Best blogs on the web' honoured
Screengrab from Boing Boing
Boing Boing won the coveted overall best blog prize
The best of the web's blogs - online diaries or websites where people publish their thoughts - have been recognised in the annual Bloggies.
Boing Boing: A Directory of Wonderful Things took the top overall blog prize.
The prize for the best British blog and the lifetime achievement award went to plasticBag.org, a site dedicated to musings about people and new media.
The winners from 30 categories were announced at the SXSW Interactive Festival in Texas, US.
Boing Boing is written by Cory Doctorow, Xeni Jardin, Mark Frauenfelder, and David Pescovitz, and moved to the web five years ago though it started life as a paper-based magazine in 1988.
"We honestly didn't expect this, and we are deeply moved and grateful," Boing Boing's Xeni Jardin said on the site.
"There were many other deserving blogs up for awards, backed by talented folks who work very hard, and we raise our collective pirate-eye-patches in their honour."
Blogs have been highlighted as a growing trend amongst net users over the last 18 months.
Most are easy and free to set up, require little technical knowledge. Many are blurring the line between journalism and online commentary.
Gossip and politics
Gawker Media, a blog publishing house, and Dooce, written by one of the first people to be fired for writing a blog, dominated the annual awards, picking up four prizes each.
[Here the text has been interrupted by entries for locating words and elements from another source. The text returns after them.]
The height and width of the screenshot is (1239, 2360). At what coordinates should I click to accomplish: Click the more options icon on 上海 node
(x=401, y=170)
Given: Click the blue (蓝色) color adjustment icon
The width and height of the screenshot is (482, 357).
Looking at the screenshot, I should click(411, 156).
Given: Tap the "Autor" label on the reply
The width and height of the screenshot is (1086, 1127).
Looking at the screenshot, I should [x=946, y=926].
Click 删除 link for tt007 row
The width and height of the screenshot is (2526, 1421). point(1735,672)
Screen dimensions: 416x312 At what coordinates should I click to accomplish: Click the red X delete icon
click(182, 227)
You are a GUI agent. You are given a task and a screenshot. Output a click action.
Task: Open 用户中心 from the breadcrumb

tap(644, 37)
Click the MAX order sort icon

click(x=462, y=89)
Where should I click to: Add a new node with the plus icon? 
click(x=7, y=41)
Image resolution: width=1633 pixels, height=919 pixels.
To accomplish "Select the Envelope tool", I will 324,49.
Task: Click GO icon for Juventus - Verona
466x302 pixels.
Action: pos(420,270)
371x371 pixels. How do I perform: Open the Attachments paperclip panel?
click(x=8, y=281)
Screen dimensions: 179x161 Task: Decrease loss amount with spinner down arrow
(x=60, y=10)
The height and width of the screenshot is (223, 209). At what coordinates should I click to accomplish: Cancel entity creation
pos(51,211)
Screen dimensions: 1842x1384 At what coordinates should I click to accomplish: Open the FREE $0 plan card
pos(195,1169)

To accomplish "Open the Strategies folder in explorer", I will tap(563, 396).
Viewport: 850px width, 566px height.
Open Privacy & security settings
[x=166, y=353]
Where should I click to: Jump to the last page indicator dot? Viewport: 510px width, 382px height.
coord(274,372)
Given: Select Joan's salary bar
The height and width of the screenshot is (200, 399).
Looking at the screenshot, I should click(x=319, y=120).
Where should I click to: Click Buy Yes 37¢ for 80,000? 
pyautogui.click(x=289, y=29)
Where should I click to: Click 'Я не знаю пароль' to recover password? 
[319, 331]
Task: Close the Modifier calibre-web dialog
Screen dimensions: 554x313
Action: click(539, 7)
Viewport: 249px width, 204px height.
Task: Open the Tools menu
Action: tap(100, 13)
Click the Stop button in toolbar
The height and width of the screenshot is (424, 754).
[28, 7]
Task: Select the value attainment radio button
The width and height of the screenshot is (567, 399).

Heather Armstrong, a web designer, gained notoriety when she was fired from her job for what she had written on her blog about her workplace and colleagues.
She helped coin the phrase "dooced", which means to be sacked because of a weblog's content.
Her site ended the night as the best US, most humorous, best taglined, and best-written blog.
Screengrab from The Bloggies website
Gawker Media, which runs several high-profile blog sites, won best entertainment blog for Defamer, a gossip site.
It also picked up the award for best technology blog, which was handed to Gizmodo. Gawker's Wonkette blog was also named best political blog.
The site rewarded for its "community" efforts was technology blog Slashdot.
Flickr, the photo sharing and community site which lets people upload, tag, share and publish their images to blogs, won recognition for the best "meme" - a "replicating idea that spread about weblogs".
The organiser of the Bloggies, Nikolai Nolan, said there had been a lot more new finalists this year. Several entries reflected specific news events, like the Asian tsunami.
Blogs had a big year last year, with a top US dictionary naming "blog" word of 2004.
Technorati, a blog search engine, tracks more than seven million blogs and says that more than 12,000 are added daily.
But a recent Gallup survey revealed that only one in four Americans were either very familiar or somewhat familiar with blogs.
More than half, 56%, said they had no knowledge of them. Among internet users, only 32% said they were very or somewhat familiar with them.
Blogs in the annual Bloggies are chosen and voted for by the public.